In our effort to achieve a benevolent economic life with optimum population, ancient humans have something to teach us. The real ‘cave men’ - our hunter-gatherer ancestors - lived by sharing and enjoyed a gift economy. Our modern ’sentimentality,’ in the form of concerns for equity and the welfare of those who would otherwise be left behind, is rooted in ancient sensibilities. Yet while hunter-gatherers embodied the egalitarian ideal, we must remember that their ethic also included the imperative to hew to ecological limits. Infanticide (as cruel as it may seem) was the last resort when contraception and the suppression of fertility through extended lactation and maintenance of low levels of body fat failed.
This is a lesson that ancient humans internalized, to one degree or another. But during the first half of the fossil-fuel era we seem to forget about it: we were creating new temporary carrying capacity left and right. We could dream of ‘freedom of the bathroom’-human rights to food, education, health care, housing, and so on-no matter how many of us there were. Now, as that phantom carrying capacity is set to disappear, and as the human population is overshooting the natural limits of topsoil, water, fish, and fuels, the ideals we have come to hold are being threatened.

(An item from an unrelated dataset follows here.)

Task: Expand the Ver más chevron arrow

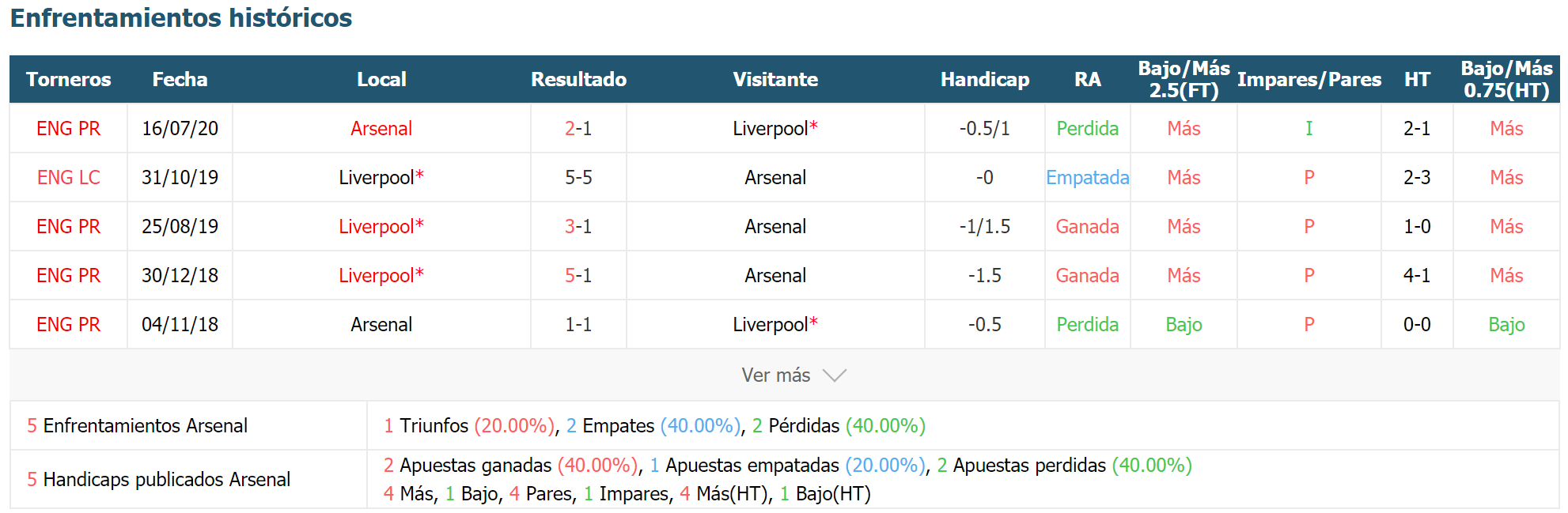Action: tap(834, 375)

It’s time stop demanding ceaselessly of our ‘human rights’, start to honor ‘nature rights’ and act on our ‘human obligations’ as a thinking species.
VOLUNTARY ROAD TOWARDS OPTIMUM WORLD POPULATION
Now, we’ve learned that ‘the hard-way’ towards optimum world population is simply unacceptable, that is ofcourse if we can afford to refuse them. That is why the option we have to take is ‘the not-so-easy path’: abstention/celibacy, abortion, contraception, and small families. With a note that since abortion is a form of humanitarian crime, it is not an acceptable way to reach optimum population. Because obviously, it is far from ‘voluntary’ since the infant did not willingly die. It was unwillingly murdered. We would deal with ways to stop this option from becoming a wide-spread practice. In the mean time, let’s deal with the most important thing we have to do.
Changing perceptions
We have to educate all of our people to an understanding of the arithmetic and the consequences of perpetual economic growth, especially in terms of populations and in terms of the earth’s finite resources. We must educate people to recognise the fact that growth of populations and growth in rates of resource consumption cannot be sustained.
The old slogan “development is the best contraceptive” is out-of-date - in reality “a contraceptive is the best contraceptive.”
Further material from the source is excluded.